Interpid Travel - whose 2019 trip is already sold-out - will offer a 13-day Argentina tour in December 2020, with astrologist John Mason, beginning in Buenos Aires and ending in Santiago. Guests will watch the eclipse from a private viewing site in Piedra del Aguila.
Emmanuel Burgio, president of Blue Parallel luxury tours, is currently designing a 2020 tour that will include high-end camping and a journey through Argentine Patagonia. He's received lots of interest from customers about eclipse viewings, he says.
"It's a natural phenomenon they are going to be able to see and enjoy," Burgio explains regarding the appeal of eclipses. "The fact that this only happens a few times in a lifetime makes it an item to check off their to-do list."

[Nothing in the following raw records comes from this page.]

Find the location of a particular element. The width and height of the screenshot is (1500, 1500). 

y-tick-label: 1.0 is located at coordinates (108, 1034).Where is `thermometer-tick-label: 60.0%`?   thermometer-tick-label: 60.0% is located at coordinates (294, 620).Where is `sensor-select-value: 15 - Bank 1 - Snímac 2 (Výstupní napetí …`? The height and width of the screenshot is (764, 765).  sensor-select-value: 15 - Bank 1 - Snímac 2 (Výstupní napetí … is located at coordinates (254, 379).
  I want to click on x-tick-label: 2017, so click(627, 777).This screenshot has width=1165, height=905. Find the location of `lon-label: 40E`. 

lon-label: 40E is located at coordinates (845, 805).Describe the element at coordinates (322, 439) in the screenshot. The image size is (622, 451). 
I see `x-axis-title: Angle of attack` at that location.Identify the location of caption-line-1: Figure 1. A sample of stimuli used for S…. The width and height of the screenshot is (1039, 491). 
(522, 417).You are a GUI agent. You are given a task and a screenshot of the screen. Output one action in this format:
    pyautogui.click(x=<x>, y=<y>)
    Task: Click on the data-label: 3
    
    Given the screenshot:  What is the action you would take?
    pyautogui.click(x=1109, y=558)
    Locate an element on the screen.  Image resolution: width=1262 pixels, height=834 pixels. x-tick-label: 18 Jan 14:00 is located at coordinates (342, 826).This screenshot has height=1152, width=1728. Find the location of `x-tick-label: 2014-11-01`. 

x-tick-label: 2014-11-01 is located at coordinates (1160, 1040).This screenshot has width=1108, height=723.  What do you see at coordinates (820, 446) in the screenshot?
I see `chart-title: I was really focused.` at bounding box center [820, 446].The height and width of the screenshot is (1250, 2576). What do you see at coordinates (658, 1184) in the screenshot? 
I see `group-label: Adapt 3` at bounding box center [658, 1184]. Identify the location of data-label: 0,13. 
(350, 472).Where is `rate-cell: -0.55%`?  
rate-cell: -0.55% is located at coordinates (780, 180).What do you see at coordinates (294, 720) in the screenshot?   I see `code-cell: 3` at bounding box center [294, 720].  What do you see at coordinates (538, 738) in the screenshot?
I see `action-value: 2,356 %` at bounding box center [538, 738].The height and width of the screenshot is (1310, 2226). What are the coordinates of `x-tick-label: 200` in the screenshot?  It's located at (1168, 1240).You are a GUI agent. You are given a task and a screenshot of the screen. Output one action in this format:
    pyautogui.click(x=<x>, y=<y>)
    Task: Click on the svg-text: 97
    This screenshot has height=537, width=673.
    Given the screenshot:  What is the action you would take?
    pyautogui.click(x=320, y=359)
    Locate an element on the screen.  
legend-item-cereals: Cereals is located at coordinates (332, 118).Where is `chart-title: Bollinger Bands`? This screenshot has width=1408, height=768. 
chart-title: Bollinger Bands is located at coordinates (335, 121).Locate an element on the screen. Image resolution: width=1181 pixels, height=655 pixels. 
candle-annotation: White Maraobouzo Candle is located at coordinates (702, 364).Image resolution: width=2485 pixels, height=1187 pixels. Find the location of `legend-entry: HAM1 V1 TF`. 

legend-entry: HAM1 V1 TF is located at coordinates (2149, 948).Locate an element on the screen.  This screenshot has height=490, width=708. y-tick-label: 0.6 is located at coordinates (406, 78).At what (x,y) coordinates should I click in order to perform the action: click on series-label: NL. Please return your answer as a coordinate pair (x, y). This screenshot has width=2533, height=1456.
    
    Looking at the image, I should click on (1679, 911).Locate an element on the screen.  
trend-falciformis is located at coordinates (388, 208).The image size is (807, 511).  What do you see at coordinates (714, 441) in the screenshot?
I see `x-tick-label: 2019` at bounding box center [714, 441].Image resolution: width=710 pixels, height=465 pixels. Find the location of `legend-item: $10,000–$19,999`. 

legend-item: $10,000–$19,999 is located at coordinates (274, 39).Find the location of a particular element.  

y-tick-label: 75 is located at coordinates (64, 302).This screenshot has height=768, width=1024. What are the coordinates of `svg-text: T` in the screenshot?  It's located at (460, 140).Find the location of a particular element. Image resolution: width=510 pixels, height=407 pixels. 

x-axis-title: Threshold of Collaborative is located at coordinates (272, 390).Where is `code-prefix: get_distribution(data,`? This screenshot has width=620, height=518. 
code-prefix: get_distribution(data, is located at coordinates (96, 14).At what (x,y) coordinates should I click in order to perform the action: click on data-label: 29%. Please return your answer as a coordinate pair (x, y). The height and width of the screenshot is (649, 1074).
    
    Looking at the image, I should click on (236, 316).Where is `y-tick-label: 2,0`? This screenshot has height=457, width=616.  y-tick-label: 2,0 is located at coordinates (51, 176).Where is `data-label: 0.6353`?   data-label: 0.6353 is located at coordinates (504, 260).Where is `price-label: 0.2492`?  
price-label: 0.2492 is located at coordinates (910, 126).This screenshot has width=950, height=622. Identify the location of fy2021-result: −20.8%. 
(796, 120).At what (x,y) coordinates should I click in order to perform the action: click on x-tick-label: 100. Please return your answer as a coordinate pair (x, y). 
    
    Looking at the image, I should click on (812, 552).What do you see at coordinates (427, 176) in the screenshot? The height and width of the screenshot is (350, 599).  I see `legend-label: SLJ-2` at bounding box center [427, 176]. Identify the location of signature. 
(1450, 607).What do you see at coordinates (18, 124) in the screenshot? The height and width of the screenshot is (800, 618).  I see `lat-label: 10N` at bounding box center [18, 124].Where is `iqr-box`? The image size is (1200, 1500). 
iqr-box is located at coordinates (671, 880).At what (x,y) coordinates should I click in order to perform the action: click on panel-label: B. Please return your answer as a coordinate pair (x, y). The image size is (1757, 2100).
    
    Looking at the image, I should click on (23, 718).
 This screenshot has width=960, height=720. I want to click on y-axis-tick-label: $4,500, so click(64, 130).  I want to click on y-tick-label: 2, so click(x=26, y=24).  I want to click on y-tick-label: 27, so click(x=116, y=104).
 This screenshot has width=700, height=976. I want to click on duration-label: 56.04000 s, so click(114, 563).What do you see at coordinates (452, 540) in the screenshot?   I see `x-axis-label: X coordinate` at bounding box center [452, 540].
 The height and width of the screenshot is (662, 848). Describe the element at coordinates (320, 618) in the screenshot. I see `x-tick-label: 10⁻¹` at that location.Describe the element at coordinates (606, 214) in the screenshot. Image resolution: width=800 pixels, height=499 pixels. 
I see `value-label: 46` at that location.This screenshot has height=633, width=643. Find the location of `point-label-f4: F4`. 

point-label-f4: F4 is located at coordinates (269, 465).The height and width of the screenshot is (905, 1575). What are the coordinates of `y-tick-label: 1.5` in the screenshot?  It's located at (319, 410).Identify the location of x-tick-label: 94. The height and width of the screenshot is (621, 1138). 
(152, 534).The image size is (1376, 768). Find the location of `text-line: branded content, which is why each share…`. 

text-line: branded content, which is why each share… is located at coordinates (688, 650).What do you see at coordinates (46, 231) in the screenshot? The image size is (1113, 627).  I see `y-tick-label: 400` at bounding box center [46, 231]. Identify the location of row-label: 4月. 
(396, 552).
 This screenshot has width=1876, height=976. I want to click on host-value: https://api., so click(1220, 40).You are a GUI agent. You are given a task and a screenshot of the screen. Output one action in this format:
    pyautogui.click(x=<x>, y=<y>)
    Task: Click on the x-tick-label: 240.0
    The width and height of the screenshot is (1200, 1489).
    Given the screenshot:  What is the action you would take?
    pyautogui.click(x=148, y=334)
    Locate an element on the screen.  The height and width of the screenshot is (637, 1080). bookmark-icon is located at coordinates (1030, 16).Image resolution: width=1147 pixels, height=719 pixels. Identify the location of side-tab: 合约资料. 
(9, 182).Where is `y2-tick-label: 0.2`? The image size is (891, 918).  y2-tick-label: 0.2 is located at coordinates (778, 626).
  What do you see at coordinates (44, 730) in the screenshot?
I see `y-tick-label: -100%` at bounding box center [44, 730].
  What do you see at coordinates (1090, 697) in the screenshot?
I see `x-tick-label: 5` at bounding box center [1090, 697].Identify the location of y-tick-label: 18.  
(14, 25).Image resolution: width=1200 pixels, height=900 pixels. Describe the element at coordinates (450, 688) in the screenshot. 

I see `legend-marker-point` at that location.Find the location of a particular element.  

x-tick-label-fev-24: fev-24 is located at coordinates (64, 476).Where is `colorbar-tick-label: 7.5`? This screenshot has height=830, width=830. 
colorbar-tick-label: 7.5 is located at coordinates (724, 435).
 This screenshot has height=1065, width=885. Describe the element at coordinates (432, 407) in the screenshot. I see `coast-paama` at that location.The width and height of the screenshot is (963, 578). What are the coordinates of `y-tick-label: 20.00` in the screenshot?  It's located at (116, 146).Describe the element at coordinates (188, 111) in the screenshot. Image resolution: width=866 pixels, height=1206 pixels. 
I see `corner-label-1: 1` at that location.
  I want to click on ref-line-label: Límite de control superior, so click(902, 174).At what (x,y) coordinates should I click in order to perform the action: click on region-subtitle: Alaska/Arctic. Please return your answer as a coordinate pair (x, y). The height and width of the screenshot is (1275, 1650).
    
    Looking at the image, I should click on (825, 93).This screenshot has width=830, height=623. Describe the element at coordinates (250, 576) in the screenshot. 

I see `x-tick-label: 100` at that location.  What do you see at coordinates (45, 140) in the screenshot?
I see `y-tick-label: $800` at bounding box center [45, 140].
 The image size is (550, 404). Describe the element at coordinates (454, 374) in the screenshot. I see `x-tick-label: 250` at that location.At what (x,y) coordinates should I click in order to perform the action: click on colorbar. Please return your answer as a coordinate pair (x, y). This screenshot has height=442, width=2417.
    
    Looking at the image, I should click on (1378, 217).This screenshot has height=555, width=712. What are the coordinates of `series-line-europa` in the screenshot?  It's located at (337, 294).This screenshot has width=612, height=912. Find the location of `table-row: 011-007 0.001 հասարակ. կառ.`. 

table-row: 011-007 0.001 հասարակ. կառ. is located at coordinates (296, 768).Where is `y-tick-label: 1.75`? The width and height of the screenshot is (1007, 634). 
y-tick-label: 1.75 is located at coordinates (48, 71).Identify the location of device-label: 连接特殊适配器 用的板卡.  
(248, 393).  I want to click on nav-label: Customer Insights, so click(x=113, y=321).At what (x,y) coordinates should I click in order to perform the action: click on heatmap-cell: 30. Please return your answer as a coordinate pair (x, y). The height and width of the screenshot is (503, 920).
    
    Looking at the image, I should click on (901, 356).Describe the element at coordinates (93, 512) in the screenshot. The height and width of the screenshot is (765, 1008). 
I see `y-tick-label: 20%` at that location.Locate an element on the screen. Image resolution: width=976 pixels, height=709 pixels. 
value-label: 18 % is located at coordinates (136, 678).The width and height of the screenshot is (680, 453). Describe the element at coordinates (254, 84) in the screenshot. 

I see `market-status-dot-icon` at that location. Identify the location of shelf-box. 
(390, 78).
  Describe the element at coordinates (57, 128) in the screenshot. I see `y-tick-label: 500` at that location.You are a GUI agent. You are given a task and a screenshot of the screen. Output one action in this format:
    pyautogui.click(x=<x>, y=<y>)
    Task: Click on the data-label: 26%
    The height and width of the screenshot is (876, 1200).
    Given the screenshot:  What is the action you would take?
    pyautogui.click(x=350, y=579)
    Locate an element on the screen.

Members-only travel club Prior is also offering a 14-day trip in Chile's Araucania lakes region and nearby Quetrupillan and Lanin volcanoes. The itinerary features a guided excursion to national parks in Patagonia, followed by eclipse-viewing in a luxury tented camp and private wine tasting in the Casablanca Valley.
Sasha Lehman, a travel consultant for the company, says the 2020 eclipse may be even better than the one this year, because it will take place in South America's summertime, meaning there's a smaller chance that cloudy skies will obscure the view. "Those who have experienced eclipses know it is a really powerful experience; it takes you away from the day to day of our small concerns," she says. "It reminds you of the incredible beyond."